Introduction

Many plant tissues produce ribosome-inactivating proteins (RIPs) which act as N-glycosidases removing a specific adenine residue from a highly conserved surface loop present in 23S, 26S and 28S ribosomal RNA (Lord, Hartley & Roberts, 1991). The adenine residue in question (adenine 4324 in rat liver 28S rRNA) (Endo et al., 1987), plays a necessary role in the binding of elongation factors, and ribosomes that have been depurinated by RIPs can no longer function in protein synthesis. Typically, a single molecule of RIP can depurinate 1500–2000 susceptible ribosomes per minute. Plant RIPs usually occur as monomeric proteins with molecular masses of around 30 kDa and are frequently but not always N-glycosylated.
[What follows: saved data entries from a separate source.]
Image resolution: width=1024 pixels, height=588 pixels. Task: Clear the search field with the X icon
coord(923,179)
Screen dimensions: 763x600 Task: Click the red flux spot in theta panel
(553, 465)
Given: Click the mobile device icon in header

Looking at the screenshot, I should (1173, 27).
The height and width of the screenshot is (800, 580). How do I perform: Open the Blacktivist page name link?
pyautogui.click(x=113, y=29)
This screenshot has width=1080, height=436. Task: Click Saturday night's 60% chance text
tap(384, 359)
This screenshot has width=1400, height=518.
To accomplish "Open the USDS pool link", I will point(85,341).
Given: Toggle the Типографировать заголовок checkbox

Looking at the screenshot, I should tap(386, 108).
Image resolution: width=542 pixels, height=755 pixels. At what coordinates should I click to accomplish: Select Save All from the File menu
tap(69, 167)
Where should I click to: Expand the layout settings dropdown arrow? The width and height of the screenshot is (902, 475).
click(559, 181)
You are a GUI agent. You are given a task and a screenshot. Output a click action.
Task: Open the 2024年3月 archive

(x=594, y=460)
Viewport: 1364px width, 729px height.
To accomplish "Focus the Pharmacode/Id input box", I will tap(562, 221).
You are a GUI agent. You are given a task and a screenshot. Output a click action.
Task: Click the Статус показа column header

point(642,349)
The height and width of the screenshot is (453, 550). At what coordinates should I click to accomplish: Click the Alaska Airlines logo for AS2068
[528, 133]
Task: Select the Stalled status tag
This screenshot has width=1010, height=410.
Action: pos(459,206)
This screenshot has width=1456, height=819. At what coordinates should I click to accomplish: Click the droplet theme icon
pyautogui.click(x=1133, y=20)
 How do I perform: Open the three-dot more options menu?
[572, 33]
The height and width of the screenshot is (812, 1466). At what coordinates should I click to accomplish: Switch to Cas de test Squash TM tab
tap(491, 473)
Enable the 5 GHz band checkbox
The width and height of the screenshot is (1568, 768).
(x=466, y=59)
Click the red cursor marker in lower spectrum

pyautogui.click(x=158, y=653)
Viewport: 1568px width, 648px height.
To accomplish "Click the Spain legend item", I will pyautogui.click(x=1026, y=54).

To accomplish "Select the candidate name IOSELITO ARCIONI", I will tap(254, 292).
Although these RIPs can potently and irreversibly inactivate mammalian ribosomes they are not cytotoxic to mammalian cells since they are unable to enter such cells and reach the cytosol where their ribosome substrates are located. It has recently been found that these single-chain RIPs are also active against prokaryotic ribosomes (Hartley et al., 1991). In some instances, however, the RIP is joined via a disulphide bond to a second polypeptide which, in all cases described to date, is a galactose-binding lectin whose molecular mass is also around 30 kDa. These heterodimeric plant toxins are able to bind opportunistically to eukaryotic cells by interacting with galactose residues present on cellsurface glycoproteins and glycolipids. Such cytotoxic lectins are amongst the most potent cytotoxins in Nature.